According to former reason columnist Radley Balko, writing in The Huffington Post, Lee County sheriff's deputies arrested Christie twice while he was visiting his brother in Fort Myers, Florida. After the first arrest, for public intoxication, Christie told his jailers he had emphysema and a heart condition. His wife, fearing for the safety of her husband, had previously contacted the Lee County Sheriff's Office to ask them to keep an eye out for Christie, who was suffering from depression. 

When Christie was arrested a second time several days later on a charge of misdemeanor trespassing, he received no medical care and was denied access to his medications. Instead, he was taken back to the Lee County jail and repeatedly pepper sprayed over two days. During that period, in response to erratic behavior, Christie was stripped naked, strapped into a restraint chair, and gagged with a "spit mask."
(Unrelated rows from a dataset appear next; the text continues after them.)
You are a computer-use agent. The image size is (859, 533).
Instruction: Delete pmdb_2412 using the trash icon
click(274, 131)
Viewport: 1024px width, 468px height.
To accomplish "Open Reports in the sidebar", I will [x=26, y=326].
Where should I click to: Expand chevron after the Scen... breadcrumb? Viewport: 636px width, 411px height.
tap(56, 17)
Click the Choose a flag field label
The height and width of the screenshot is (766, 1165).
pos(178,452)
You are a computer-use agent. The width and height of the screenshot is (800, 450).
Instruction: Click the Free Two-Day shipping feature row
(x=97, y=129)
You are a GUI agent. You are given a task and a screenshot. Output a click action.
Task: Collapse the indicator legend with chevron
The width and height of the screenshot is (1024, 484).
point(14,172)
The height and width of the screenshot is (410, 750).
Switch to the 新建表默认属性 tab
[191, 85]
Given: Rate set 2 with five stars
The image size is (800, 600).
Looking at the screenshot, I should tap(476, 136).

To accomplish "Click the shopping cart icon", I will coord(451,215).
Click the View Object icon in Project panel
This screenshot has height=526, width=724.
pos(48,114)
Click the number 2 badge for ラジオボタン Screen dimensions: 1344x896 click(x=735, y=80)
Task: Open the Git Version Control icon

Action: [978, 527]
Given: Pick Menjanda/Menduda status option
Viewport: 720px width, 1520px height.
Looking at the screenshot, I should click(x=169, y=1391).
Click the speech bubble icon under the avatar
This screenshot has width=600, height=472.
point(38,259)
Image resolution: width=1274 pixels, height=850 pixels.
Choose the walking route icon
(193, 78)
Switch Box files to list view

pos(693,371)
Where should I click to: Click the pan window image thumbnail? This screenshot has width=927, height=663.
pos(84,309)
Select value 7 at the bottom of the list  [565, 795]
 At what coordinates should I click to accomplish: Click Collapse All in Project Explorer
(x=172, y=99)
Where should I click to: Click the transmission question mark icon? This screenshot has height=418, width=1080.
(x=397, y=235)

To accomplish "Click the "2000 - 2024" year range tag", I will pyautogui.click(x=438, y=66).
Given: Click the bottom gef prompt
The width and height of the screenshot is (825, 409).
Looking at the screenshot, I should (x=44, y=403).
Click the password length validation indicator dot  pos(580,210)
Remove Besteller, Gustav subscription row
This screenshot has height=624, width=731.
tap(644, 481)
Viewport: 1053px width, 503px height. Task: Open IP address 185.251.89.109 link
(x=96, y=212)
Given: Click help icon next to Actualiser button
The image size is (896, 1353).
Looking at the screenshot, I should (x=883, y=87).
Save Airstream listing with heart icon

An internal departmental investigation found no evidence of wrongdoing on the part of Christie's jailers. The State Attorney's Office also declined to press charges. "The evidence presented in this case does not legally prove beyond a reasonable doubt that any individual or group of jail personnel had any intent to kill Nicholas Christie," wrote Assistant State Attorney Dean R. Plattner in a January 2010 memo. Manslaughter charges were also out of the question, Plattner said, since prosecutors would have to prove "that someone acted more than merely negligently or by failure to use ordinary care," that Christie's mistreatment was "gross and flagrant" and revealed "reckless disregard for human life"; or that his jailers "must have known, or reasonably should have known," that their actions were "likely to cause death or great bodily injury."